+++ DATA LISTING

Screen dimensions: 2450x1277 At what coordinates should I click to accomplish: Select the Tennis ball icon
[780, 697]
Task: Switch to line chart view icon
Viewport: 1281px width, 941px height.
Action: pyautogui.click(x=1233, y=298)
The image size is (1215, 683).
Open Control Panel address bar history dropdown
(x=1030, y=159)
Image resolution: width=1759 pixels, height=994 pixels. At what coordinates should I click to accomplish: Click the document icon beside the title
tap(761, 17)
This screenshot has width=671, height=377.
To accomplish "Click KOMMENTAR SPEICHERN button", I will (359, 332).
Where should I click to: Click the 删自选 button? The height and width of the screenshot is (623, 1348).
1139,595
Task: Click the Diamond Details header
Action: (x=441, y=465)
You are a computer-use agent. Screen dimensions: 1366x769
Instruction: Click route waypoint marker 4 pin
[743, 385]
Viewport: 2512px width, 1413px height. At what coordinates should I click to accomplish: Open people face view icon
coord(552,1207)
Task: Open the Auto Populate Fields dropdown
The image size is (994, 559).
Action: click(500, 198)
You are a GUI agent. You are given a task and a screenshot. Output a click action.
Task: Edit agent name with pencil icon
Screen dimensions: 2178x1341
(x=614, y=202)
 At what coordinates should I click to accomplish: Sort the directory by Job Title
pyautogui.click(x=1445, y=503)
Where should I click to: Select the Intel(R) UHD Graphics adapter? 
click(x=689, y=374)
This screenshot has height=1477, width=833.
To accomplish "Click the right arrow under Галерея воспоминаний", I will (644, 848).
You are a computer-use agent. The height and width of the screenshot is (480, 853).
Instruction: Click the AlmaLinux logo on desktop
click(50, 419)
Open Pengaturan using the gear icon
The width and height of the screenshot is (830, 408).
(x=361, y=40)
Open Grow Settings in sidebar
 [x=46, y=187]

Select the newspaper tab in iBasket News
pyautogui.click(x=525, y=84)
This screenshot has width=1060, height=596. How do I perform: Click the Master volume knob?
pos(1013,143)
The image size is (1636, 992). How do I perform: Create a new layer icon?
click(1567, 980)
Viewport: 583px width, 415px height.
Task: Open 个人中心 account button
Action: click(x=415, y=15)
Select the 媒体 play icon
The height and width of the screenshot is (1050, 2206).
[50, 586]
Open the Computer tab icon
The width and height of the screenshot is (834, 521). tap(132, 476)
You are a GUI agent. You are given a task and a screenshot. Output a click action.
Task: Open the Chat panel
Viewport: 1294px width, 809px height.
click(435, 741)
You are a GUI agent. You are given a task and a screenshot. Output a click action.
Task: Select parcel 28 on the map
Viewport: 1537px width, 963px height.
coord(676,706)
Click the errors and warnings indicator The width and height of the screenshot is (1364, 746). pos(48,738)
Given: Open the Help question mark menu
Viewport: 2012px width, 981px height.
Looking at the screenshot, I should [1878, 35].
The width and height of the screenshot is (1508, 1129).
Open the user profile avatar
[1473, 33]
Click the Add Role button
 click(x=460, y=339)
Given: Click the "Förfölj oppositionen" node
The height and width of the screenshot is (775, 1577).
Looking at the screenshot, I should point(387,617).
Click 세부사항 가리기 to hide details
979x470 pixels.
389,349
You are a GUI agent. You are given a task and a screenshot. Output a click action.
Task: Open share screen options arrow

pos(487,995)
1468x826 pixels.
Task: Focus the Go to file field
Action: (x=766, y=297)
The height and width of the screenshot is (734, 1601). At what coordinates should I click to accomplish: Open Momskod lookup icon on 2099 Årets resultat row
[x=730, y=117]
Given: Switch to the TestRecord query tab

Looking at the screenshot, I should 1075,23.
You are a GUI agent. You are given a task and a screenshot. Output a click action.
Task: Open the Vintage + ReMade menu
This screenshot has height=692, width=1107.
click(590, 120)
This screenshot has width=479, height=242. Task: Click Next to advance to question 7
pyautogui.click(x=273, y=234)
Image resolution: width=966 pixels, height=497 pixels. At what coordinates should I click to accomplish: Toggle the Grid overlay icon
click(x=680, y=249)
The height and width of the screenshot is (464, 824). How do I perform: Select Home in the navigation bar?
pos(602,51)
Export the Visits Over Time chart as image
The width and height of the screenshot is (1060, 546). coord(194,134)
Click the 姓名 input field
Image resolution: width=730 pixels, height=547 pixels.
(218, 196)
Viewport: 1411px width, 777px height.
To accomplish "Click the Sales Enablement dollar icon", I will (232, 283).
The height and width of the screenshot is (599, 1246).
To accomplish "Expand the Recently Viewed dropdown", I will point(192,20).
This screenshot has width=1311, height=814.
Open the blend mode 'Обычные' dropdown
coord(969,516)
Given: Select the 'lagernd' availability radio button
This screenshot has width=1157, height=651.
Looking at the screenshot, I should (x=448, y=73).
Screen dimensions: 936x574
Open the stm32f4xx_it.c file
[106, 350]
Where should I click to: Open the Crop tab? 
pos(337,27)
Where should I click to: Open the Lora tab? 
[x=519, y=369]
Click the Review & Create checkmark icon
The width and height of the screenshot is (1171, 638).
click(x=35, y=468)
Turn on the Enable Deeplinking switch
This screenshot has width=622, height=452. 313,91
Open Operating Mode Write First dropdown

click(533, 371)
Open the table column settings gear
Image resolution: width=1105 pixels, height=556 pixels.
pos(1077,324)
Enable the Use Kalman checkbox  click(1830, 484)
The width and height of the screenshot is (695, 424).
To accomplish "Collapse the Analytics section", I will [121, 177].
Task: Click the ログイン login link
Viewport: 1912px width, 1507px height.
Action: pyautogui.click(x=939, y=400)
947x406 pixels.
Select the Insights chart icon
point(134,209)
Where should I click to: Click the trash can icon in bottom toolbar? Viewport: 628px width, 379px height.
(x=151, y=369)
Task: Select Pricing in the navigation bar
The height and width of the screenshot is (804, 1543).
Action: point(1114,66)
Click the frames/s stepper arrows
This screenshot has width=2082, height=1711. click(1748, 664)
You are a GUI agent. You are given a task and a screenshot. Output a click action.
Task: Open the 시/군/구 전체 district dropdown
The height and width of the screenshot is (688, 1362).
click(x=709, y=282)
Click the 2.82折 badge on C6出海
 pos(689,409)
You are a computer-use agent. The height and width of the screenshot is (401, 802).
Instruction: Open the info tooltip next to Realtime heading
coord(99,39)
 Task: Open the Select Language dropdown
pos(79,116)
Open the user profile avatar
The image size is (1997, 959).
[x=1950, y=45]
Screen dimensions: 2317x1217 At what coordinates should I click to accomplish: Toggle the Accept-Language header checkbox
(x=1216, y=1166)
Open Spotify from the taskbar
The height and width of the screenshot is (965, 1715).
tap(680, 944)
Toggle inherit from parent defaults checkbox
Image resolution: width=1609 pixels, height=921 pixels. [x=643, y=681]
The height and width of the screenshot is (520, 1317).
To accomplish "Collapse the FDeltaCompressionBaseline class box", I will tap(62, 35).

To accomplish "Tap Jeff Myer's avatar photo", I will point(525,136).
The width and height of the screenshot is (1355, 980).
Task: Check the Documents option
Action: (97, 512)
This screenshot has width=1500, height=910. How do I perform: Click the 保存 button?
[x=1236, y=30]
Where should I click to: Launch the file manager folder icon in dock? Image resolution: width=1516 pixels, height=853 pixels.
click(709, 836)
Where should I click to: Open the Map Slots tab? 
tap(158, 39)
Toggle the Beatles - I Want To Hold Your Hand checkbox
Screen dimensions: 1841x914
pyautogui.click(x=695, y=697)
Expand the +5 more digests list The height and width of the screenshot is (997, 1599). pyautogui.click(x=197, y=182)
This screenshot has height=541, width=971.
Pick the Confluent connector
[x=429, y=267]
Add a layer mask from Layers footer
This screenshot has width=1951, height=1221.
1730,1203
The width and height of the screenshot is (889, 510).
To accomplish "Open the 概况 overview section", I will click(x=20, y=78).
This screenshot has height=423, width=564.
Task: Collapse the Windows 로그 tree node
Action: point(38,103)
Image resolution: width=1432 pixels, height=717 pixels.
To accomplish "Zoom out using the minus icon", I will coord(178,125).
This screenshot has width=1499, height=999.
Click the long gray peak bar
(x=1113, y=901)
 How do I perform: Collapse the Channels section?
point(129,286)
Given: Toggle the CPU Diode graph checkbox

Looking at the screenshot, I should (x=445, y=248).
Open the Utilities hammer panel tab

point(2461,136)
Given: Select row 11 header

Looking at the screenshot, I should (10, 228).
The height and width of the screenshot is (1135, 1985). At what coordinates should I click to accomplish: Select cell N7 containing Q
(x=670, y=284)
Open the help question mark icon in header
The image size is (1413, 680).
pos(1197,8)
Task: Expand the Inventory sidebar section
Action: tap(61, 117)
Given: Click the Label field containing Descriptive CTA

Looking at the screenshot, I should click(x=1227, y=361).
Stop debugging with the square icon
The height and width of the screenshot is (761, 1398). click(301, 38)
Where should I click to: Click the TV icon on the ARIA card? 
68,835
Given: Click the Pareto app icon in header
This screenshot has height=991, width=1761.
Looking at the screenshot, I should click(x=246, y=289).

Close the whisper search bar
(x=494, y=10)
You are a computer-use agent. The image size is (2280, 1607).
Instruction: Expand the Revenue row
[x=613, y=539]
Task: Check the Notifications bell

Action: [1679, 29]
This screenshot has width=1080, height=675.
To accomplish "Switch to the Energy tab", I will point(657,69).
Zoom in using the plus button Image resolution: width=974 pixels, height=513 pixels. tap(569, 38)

++++++

▶ DESCRIPTION OF THE TASK
Search the material for the word "Zoom" and copy every matching line.

▶ TASK SOLUTION
To accomplish "Zoom out using the minus icon", I will coord(178,125).
Zoom in using the plus button Image resolution: width=974 pixels, height=513 pixels. tap(569, 38)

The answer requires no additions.